For investors, this announcement signals that Vivos Inc. has cleared an early regulatory hurdle by receiving FDA approval to begin a small-scale, first-in-human feasibility study for its RadioGel® cancer therapy. However, the practical impact is limited: the study has not yet started, will enroll only five patients, and no human efficacy or safety data is available. The company's narrative is built on preclinical animal studies and broad strategic ambitions, but there is no evidence of commercial traction, revenue, or financial stability. No external institutional investors or partners are named, and all notable individuals are insiders, so there is no independent validation of the company's prospects. To change this assessment, the company would need to disclose actual patient enrollment, interim clinical results, signed commercial agreements, or meaningful financial data. Investors should watch for concrete milestones in the next reporting period: study initiation, patient dosing, interim safety/efficacy results, and any evidence of commercial or licensing progress. At this stage, the announcement is not actionable for investment—there is no near-term catalyst, and the risk/reward profile is highly speculative.
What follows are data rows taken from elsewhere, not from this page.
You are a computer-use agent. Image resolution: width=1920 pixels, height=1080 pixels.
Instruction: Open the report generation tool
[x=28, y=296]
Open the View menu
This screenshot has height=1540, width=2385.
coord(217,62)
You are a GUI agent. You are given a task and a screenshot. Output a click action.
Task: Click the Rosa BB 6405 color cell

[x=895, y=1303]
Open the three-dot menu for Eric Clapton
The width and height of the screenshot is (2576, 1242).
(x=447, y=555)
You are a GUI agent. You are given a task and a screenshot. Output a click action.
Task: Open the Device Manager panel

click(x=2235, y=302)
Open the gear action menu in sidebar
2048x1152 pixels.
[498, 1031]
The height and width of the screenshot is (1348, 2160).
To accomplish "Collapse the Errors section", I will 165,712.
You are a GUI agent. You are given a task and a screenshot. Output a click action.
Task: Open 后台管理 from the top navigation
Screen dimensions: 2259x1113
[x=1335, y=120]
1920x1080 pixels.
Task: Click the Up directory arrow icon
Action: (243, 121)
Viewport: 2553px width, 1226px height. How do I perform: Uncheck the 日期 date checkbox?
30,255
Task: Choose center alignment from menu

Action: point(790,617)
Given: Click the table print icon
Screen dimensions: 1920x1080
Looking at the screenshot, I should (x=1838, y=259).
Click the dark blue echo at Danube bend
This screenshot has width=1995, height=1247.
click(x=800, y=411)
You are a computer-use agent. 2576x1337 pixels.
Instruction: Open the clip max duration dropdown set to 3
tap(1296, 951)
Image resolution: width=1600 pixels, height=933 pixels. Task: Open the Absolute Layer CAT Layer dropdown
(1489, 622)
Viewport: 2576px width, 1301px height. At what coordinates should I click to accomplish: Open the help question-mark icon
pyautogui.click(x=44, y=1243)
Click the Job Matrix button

The most important takeaway is that this is a very early-stage clinical development story, not a signal of imminent commercial or financial upside.

Announcement summary

(OTCQB: RDGL) Vivos Inc. announced that it has received approval from the U.S. Food and Drug Administration (FDA) for its Feasibility Investigational Device Exemption (IDE) application. This approval allows the company to begin the US based first-in-human feasibility study using RadioGel ®, an innovative yttrium-90-based injectable hydrogel for the targeted treatment of cancerous tumors. The study will be conducted at Mayo Clinic in Jacksonville, FL and will evaluate the safety and feasibility of RadioGel ® in patients with non-resectable papillary thyroid carcinoma. The protocol is expected to initially enroll five patients. Over many years, preclinical studies in veterinary patients (cats, dogs, and horses) and laboratory animals (rabbits) demonstrated the safety and effectiveness of Yttrium-90 RadioGel ® precision radionuclide therapy (PRnT) in cancer treatment. Across multiple studies, histopathology confirmed no radiation-associated adverse effects in any normal organs or tissues. Vivos continues to advance its multi-track strategy by expanding commercial adoption of IsoPet ® for veterinary oncology and pursuing international licensing and monetization opportunities for the PrecisionGel ™ platform.